Methods: We evaluated the performance of state-of-the-art open-weight LLMs on a retrospective, single-center dataset of annotated clinical reports. These contained essential tumor-related information, including entity, dignity, location, size, grading, and TNM classification. We created a detailed task description and constrained models to produce structured outputs to improve relevance and measurability. We evaluated LLMs in both zero- and few-shot settings, assessing the correctness and appropriateness of the extracted details to determine their reliability for clinical applications.

Results: LLMs demonstrated reasonable performance in extracting general medical information, such as tumor dignity and location, with ~90% F1-score (equal balance of sensitivity and precision, see Table 1 [Tab. 1]). However, this is still inadequate for safe and effective use in clinical settings, especially for domain-specific critical parameters such as tumor grading, resection margins, size, and TNM classification with even lower scores. Combining the detailed task description with example-based prompts further improved performance. These findings indicate that despite the success of LLMs in general NLP tasks, their ability to process intricate medical details remains limited without domain-specific adaptation.

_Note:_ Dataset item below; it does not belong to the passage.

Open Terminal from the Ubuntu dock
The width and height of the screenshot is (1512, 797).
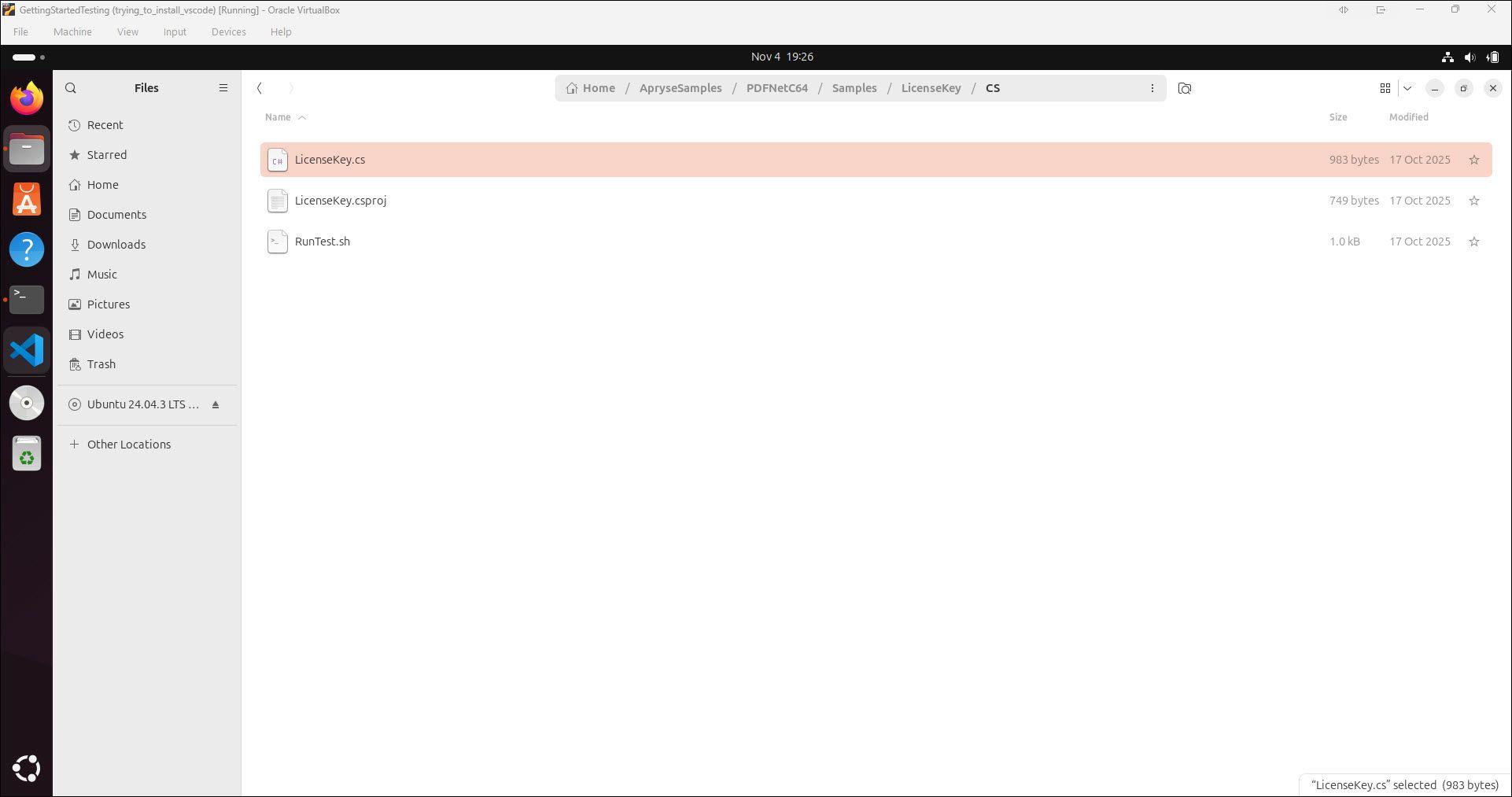click(x=27, y=299)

Discussion and conclusions: Our study highlights a fundamental gap between the perceived capabilities of LLMs and their actual performance in medical information extraction. While these models can assist with structured data extraction, their reliability diminishes for nuanced, clinically significant details. Our findings suggest a thorough description of required information integrated with few-shot examples is crucial for enhancing generalization across diverse scenarios. We underscore the necessity of close collaboration between computer scientists and clinicians to define task scopes and structure extraction requirements effectively. Future research should explore lightweight fine-tuning strategies tailored to specific medical subdomains to enhance LLM performance and ensure their practical utility in clinical workflows. For this, high-quality annotations provided by experienced clinicians are indispensable.